在下面这段讲 Lucene 写入流程的摘录原文中，空闲队列为空时会调用哪个方法重新创建 threadState 对象？

### 摘录原文:
==================================================

ThreadState getAndLock() {
    ThreadState threadState = null;
    synchronized (this) {
      if (freeList.isEmpty()) {
        return newThreadState();
      } else {
        threadState = freeList.remove(freeList.size()-1);

        if (threadState.dwpt == null) {
          for(int i=0;i<freeList.size();i++) {
            ThreadState ts = freeList.get(i);
            if (ts.dwpt != null) {
              // Use this one instead, and swap it with
              // the un-initialized one:
              freeList.set(i, threadState);
              threadState = ts;
              break;
            }
          }
        }
      }
    }

    threadState.lock();
    return threadState;
  }

首先会从缓存中直接获取一个threadState使用，空闲队列是空的则调用newThreadState方法重新创建一个对象

private synchronized ThreadState newThreadState() {
    assert takenThreadStatePermits >= 0;
    while (takenThreadStatePermits > 0) {
      // we can't create new thread-states while not all permits are available
      try {
        wait();
      } catch (InterruptedException ie) {
        throw new ThreadInterruptedException(ie);
      }
    }
    ThreadState threadState = new ThreadState(null);
    threadState.lock(); // lock so nobody else will get this ThreadState
    threadStates.add(threadState);
    return threadState;
}

创建threadState并调用lock方法将这段代码加锁，防止并发操作，并将threadState放入缓存list中

2.初始化DocumentsWriterPerThread

ensureInitialized(perThread);

lucene为了提高写入性能，通过DocumentsWriterPerThread并发写入数据，每个线程是隔离的，单独执行自己的写入逻辑，不会为了保证线程安全问题而进行加锁或其他操作，可以提高写入性能

private void ensureInitialized(ThreadState state) throws IOException {
    if (state.dwpt == null) {
        final FieldInfos.Builder infos = new FieldInfos.Builder(globalFieldNumberMap);
        state.dwpt = new DocumentsWriterPerThread(indexCreatedVersionMajor, segmentNameSupplier.get(), directoryOrig,
                                                  directory, config, infoStream, deleteQueue, infos,
                                                  pendingNumDocs, enableTestPoints);
    }
}

public DocumentsWriterPerThread(int indexVersionCreated, String segmentName, Directory directoryOrig, Directory directory, LiveIndexWriterConfig indexWriterConfig, InfoStream infoStream, DocumentsWriterDeleteQueue deleteQueue,
                                  FieldInfos.Builder fieldInfos, AtomicLong pendingNumDocs, boolean enableTestPoints) throws IOException {
    this.directoryOrig = directoryOrig;
    this.directory = new TrackingDirectoryWrapper(directory);
    this.fieldInfos = fieldInfos;
    this.indexWriterConfig = indexWriterConfig;
    this.infoStream = infoStream;
    this.codec = indexWriterConfig.getCodec();
    this.docState = new DocState(this, infoStream);
    this.docState.similarity = indexWriterConfig.getSimilarity();
    this.pendingNumDocs = pendingNumDocs;
    bytesUsed = Counter.newCounter();
    byteBlockAllocator = new DirectTrackingAllocator(bytesUsed);
    pendingUpdates = new BufferedUpdates(segmentName);
    intBlockAllocator = new IntBlockAllocator(bytesUsed);
    this.deleteQueue = deleteQueue;
    assert numDocsInRAM == 0 : "num docs " + numDocsInRAM;
    deleteSlice = deleteQueue.newSlice();
   
    segmentInfo = new SegmentInfo(directoryOrig, Version.LATEST, Version.LATEST, segmentName, -1, false, codec, Collections.emptyMap(), StringHelper.randomId(), Collections.emptyMap(), indexWriterConfig.getIndexSort());
    assert numDocsInRAM == 0;
    if (INFO_VERBOSE && infoStream.isEnabled("DWPT")) {
      infoStream.message("DWPT", Thread.currentThread().getName() + " init seg=" + segmentName + " delQueue=" + deleteQueue);  
    }
    // this should be the last call in the ctor 
    // it really sucks that we need to pull this within the ctor and pass this ref to the chain!

==================================================

### 可用数据:
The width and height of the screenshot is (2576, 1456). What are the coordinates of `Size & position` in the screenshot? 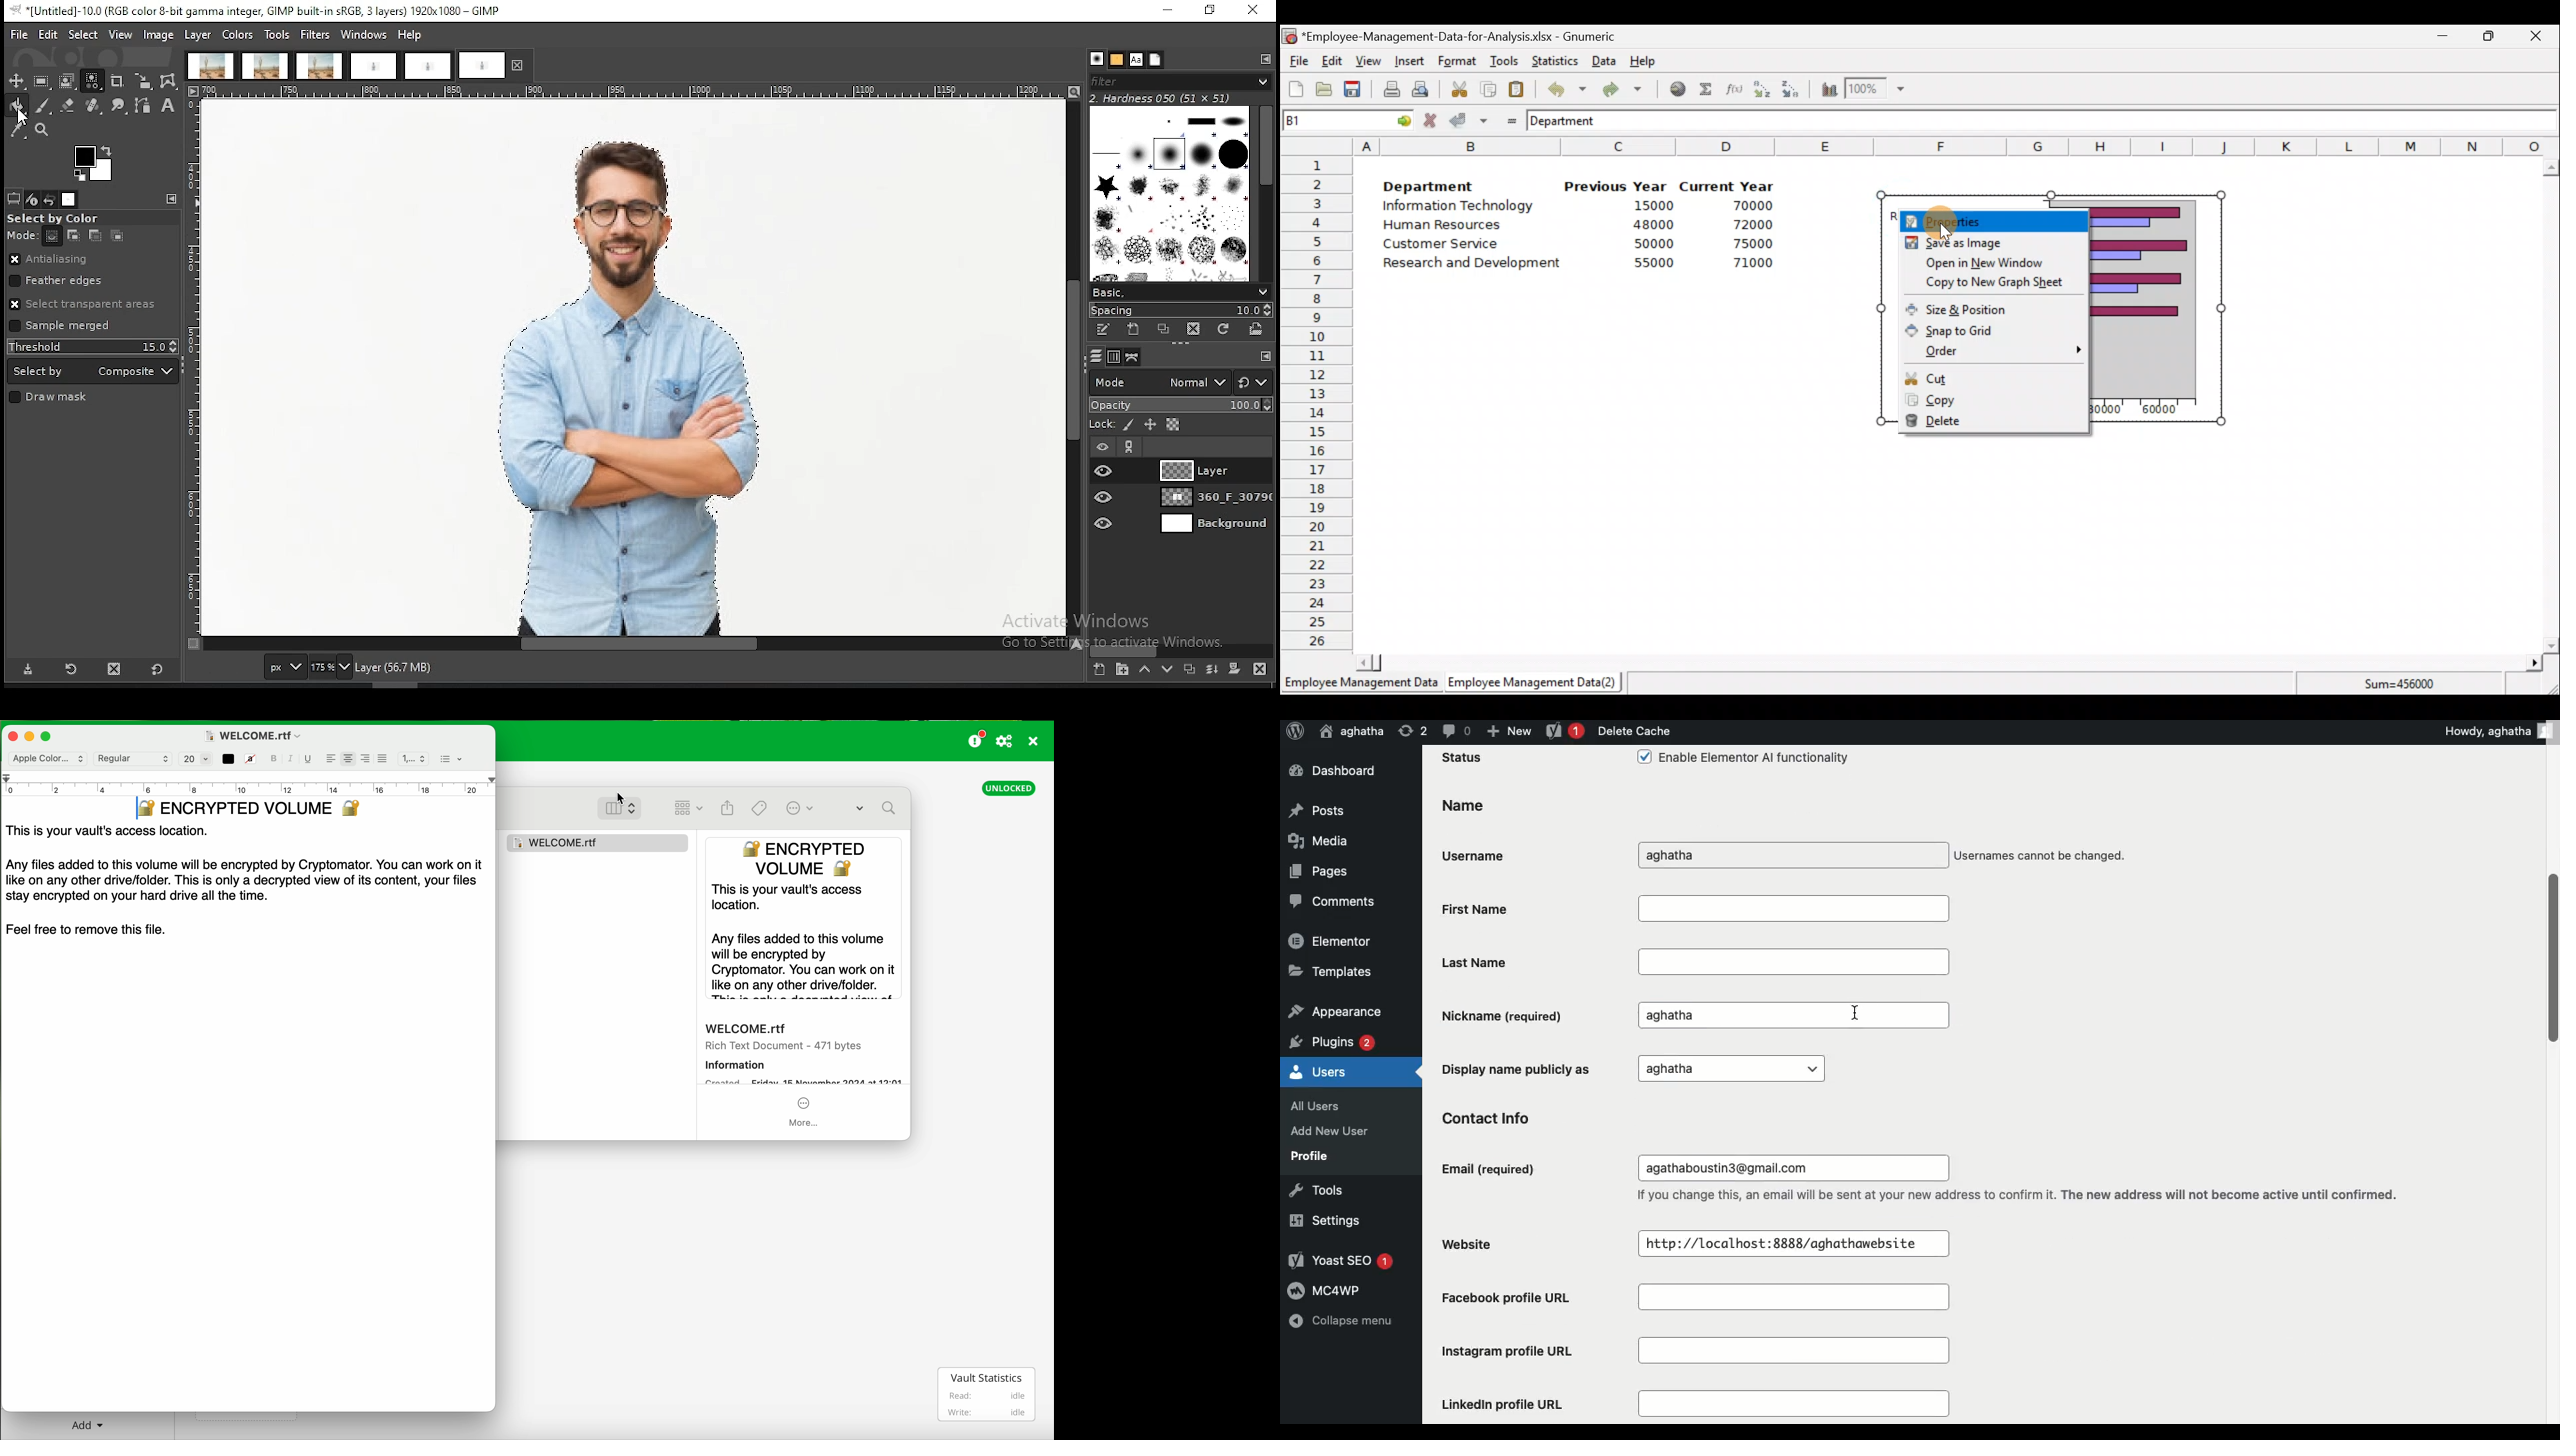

==================================================

### 练习结果:
调用 newThreadState 方法。